こうした周りの小さな多くの力によって自分自身というのは支えられていたのだなと思うと、これこそ本当にマナであると個人的には思う。自分がいかに多くのマナによって助けれられていて、逆に自分自身のマナもいつの間にか他人に力を与えていることだってあると思う。そうした、ほんの少しの小さい力の積み重ねが、気づくと総体として大きな集まりになっているのだなと、引っ越してふと街を眺めていると感じる。

こうしたマナは自然も人間も同等に持っていると思うし、一見不必要に感じるような騒音であったり隙間風のようなものも、マナの表出の一つであると自分は思っている。全ては表裏一体、トレードオフであって、あるエネルギーを負と捉えるか正と捉えるか(あるいは悪とするか善とするかでも良いし、良し悪しでも良い)は、先程の気づきに対する洞察と同様、受け取る側の自由であると感じる。

自分自身も、地球や街から見れば小さな一個体であるけれど、よく観察すると多くの小さな生命から構成された複雑な有機物であって、一であり全である。この事実が何事においてもとても大切だと思っていて、例えばある風の音一つをとっても、複数の要素の複合体として多くの情報を持っていて、それをどう捉えるかは無限の可能性がある。
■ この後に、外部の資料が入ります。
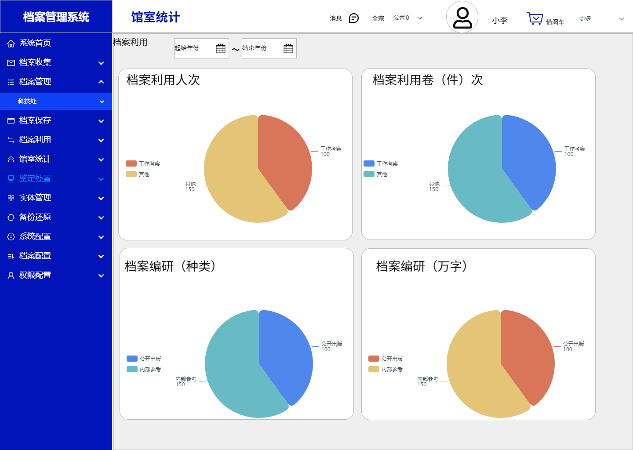Toggle 内部参考 legend in 档案编研（种类） chart
The image size is (633, 450).
click(x=144, y=369)

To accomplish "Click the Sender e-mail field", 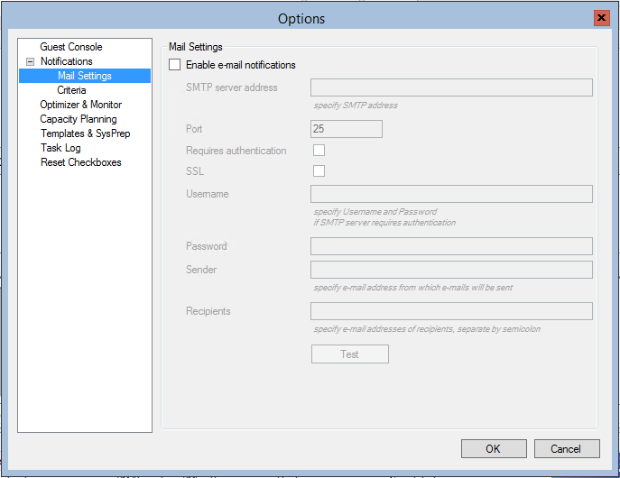I will [451, 270].
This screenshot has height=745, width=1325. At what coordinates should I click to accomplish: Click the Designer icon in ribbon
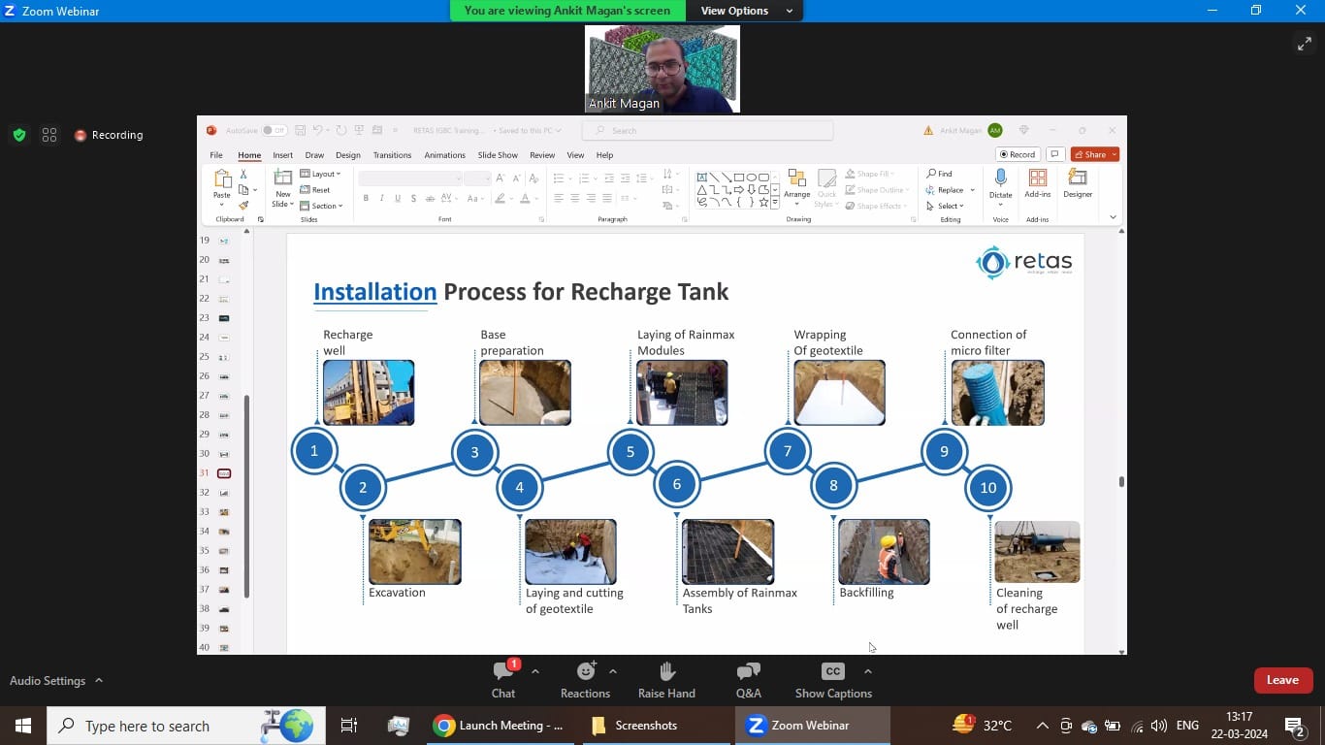1077,178
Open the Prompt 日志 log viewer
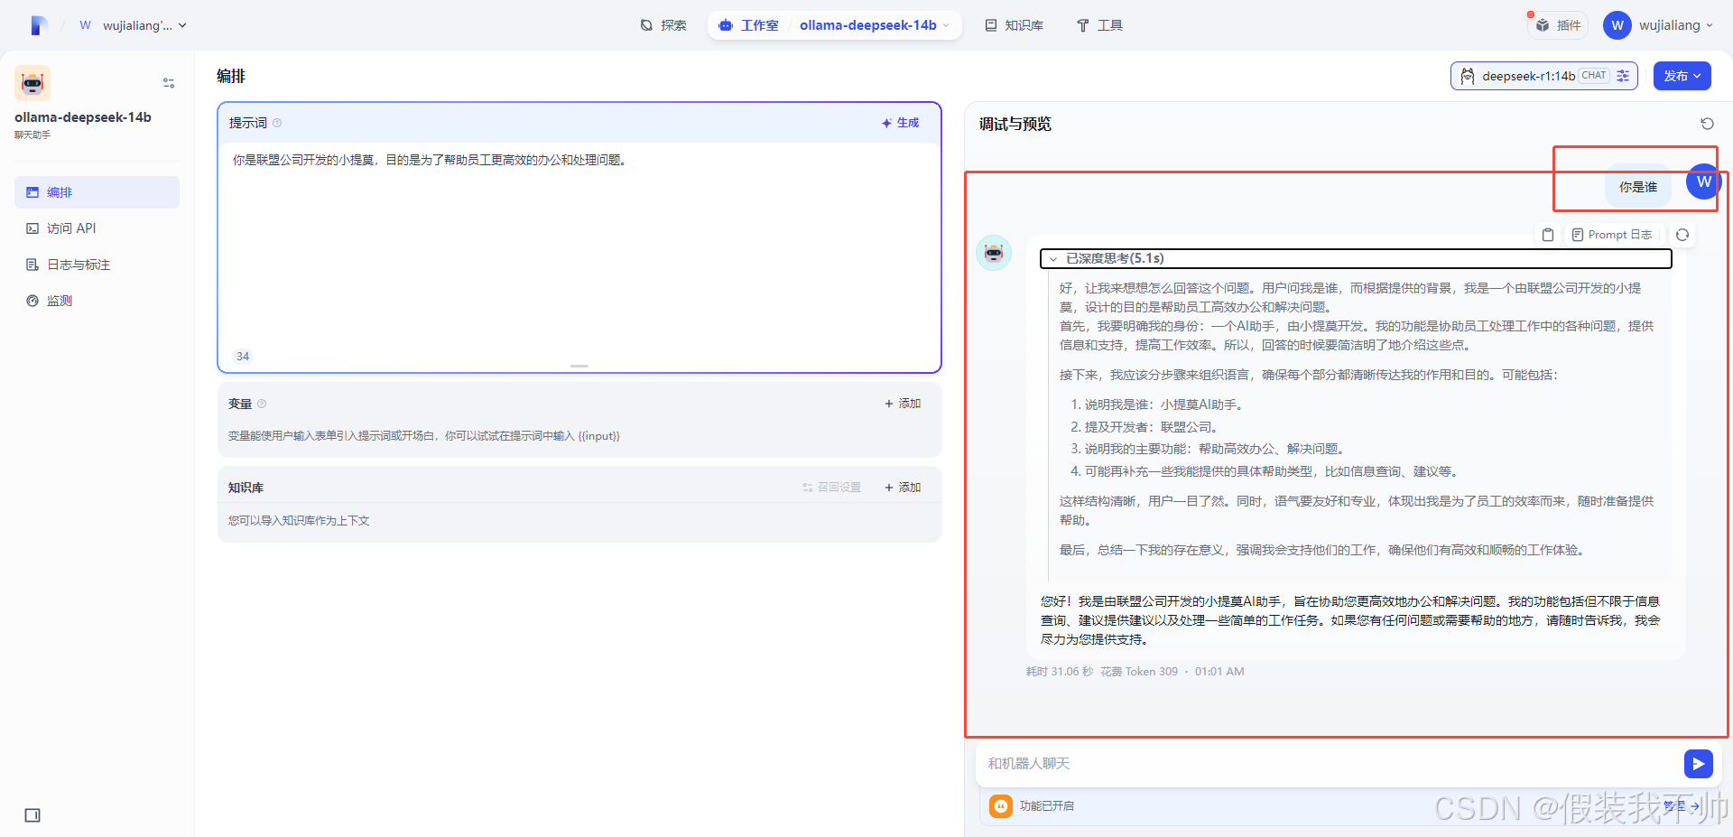Image resolution: width=1733 pixels, height=837 pixels. pyautogui.click(x=1613, y=235)
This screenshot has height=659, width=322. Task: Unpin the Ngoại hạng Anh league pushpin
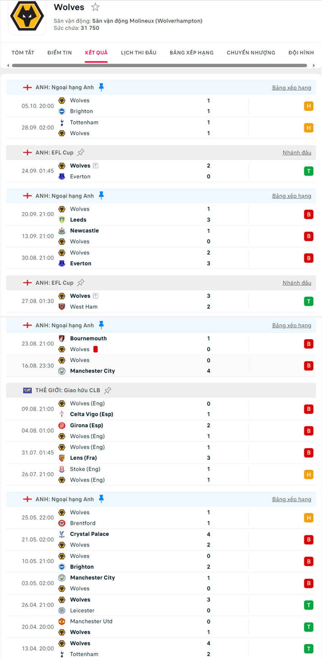(x=101, y=87)
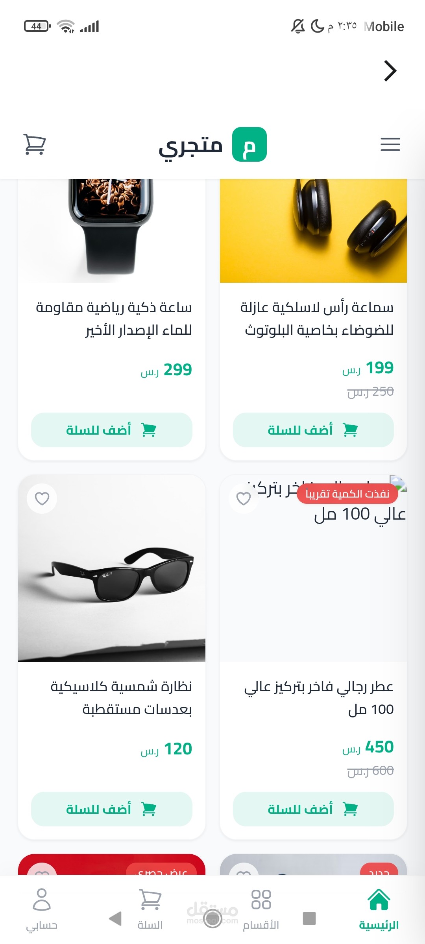The height and width of the screenshot is (944, 425).
Task: Add the classic sunglasses to cart
Action: [x=112, y=809]
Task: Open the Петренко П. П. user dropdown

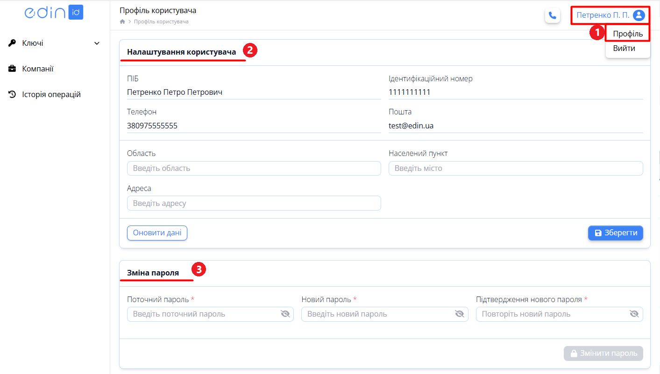Action: pyautogui.click(x=610, y=15)
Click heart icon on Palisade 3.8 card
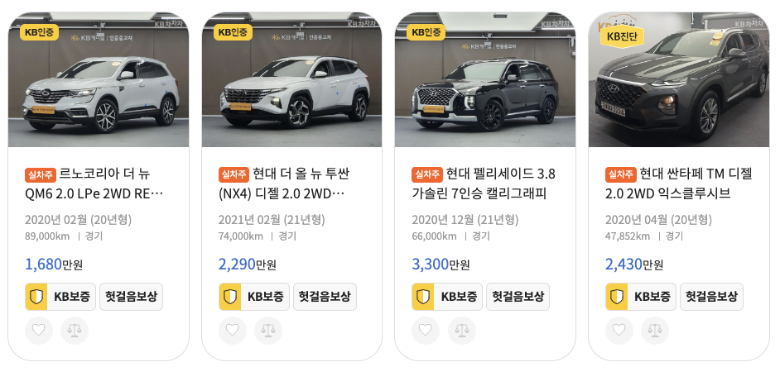The image size is (780, 367). (426, 331)
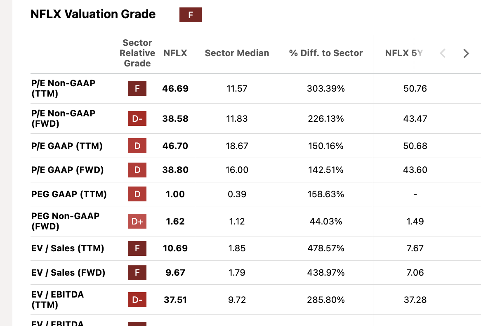Click the NFLX 5Y column header
The width and height of the screenshot is (481, 326).
(403, 53)
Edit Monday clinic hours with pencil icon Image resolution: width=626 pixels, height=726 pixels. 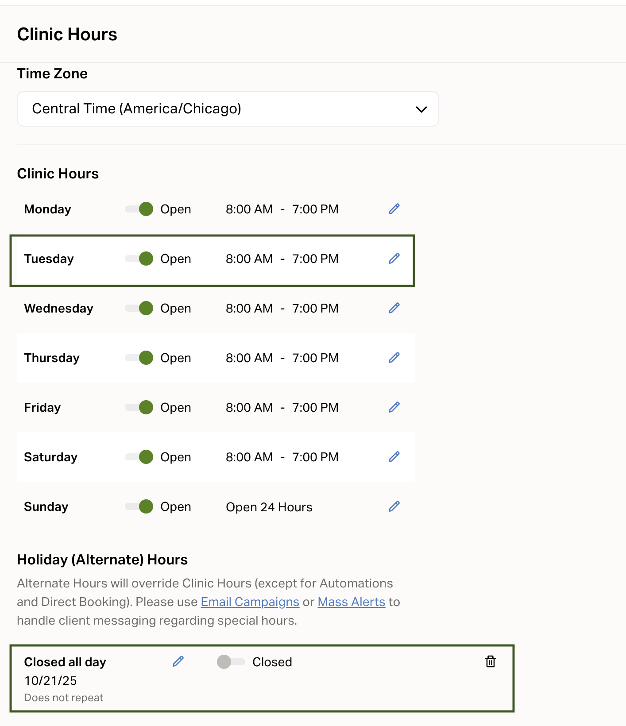coord(394,209)
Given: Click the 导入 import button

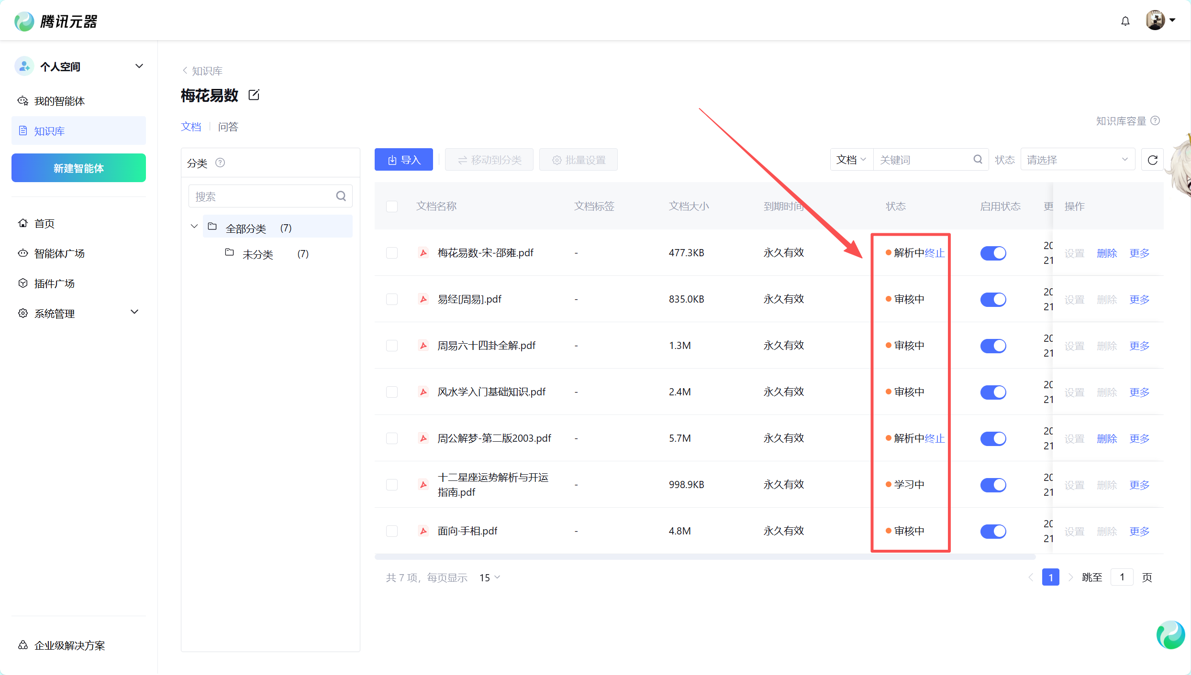Looking at the screenshot, I should [x=403, y=160].
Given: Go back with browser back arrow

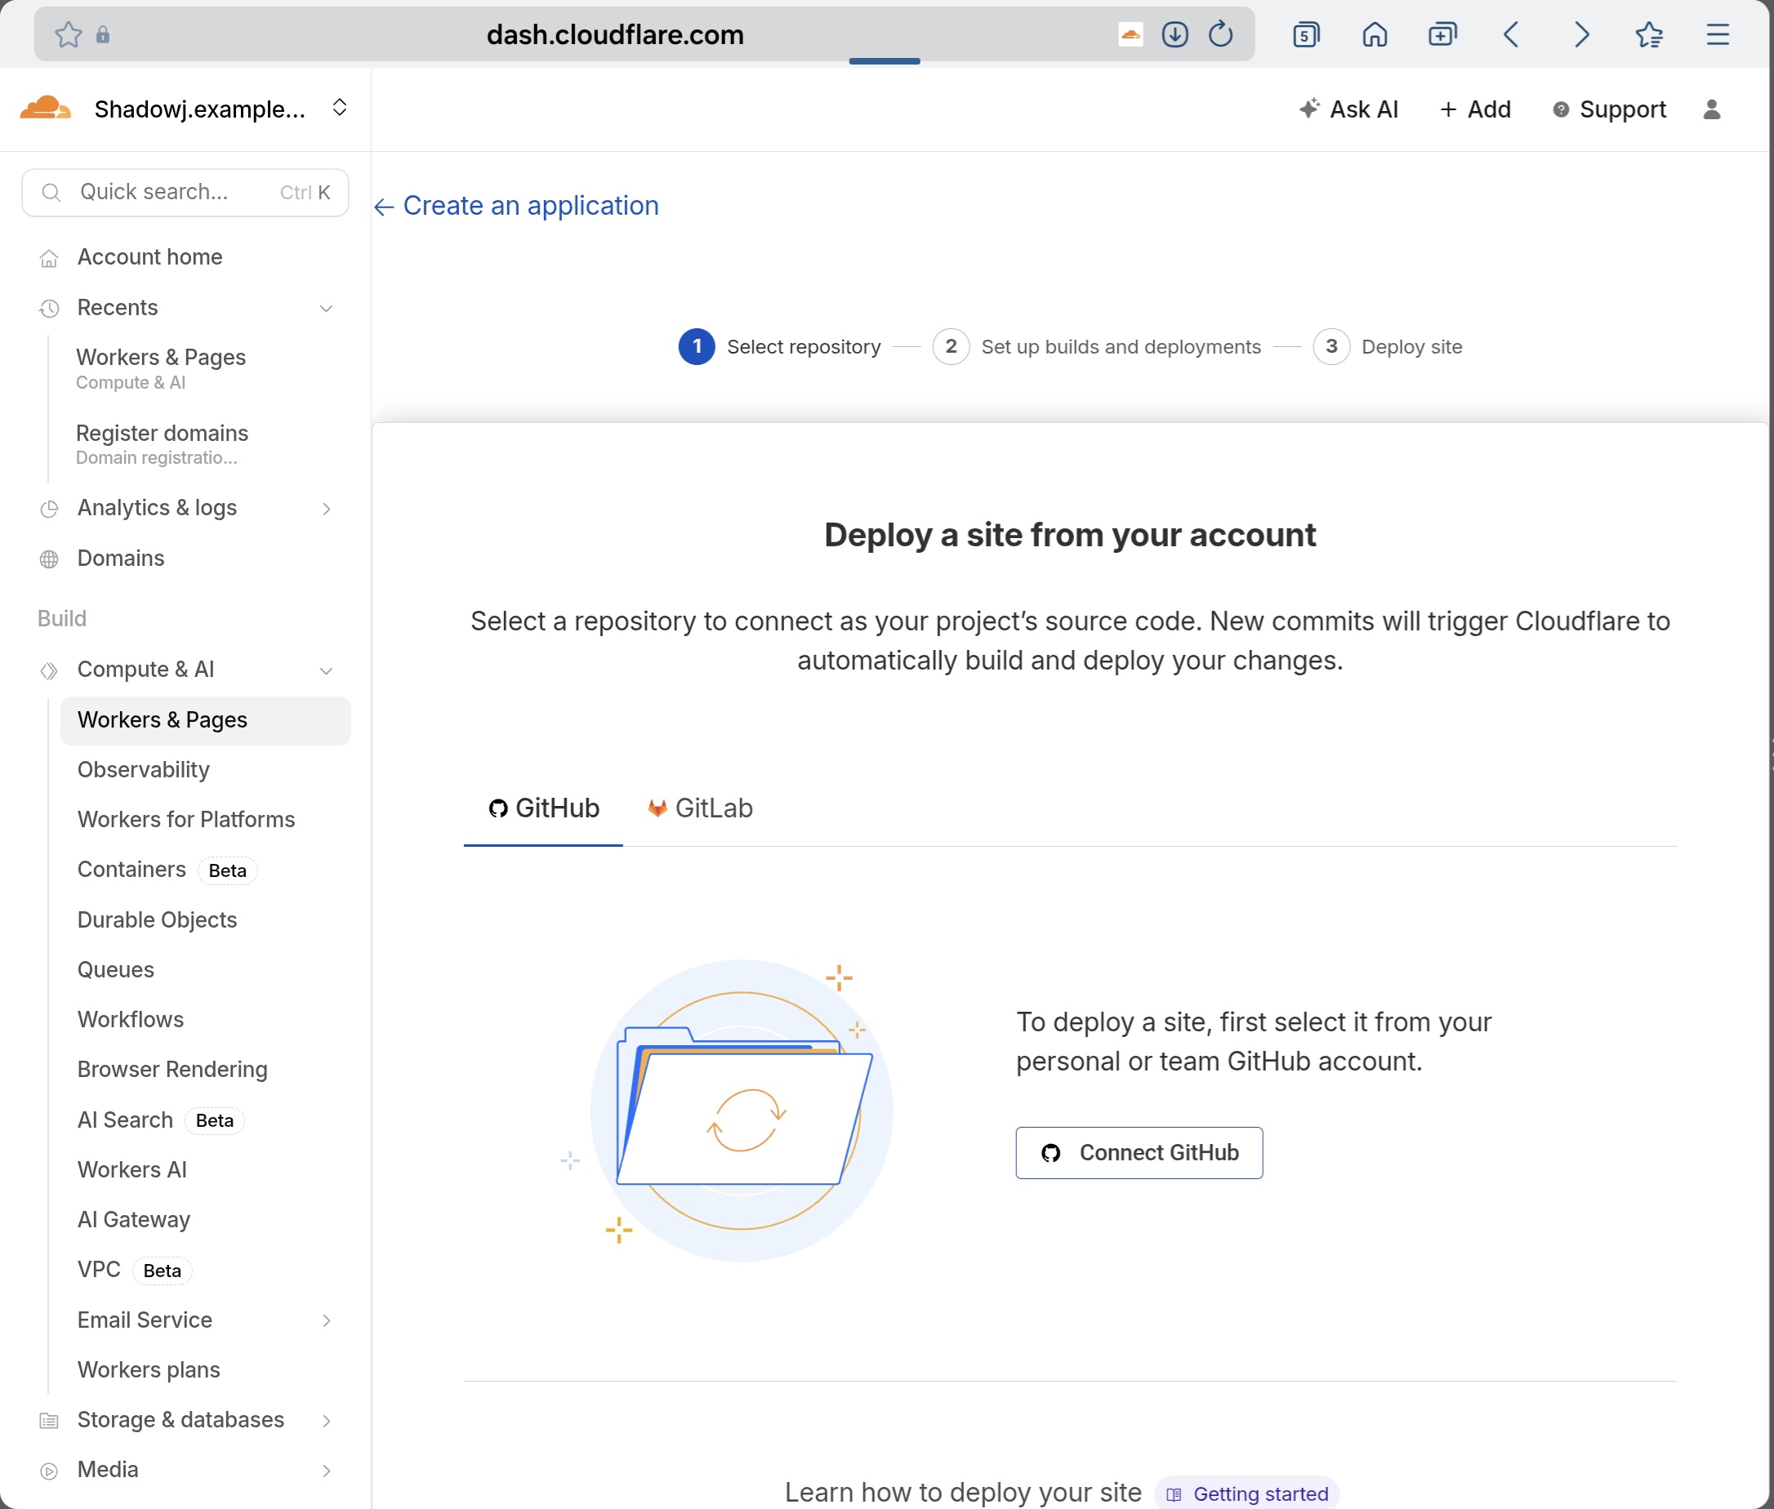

般若心経にもあるような色即是空、空即是色も同様であると思うのだけれど、つまりは一つの現象に見えるものも実は無限に細部や要素があって、かつ毎時常に変化し続けているという事実は、実は非常に衝撃的であると自分は思う。海岸線を辿るというのは実は無限に細部があって難しいのと同様に、実はこの世界の見え方も本当に一人一人無限に違っていて、自分がこうして書いている記事や言葉が他人に伝わるというのが本当に奇跡であるということを感じる。

だいぶ話が広がってきたけれど、引っ越しや移動というのは大きなエネルギーが必要とされるし、自分にとって大きなストレスでもあるのだけれど、こうして多くの気づきがあったり、こうした表現のチャンス、思考整理の新たなチャンスを与えてくれるという意味で、本当に有り難いことだと思う。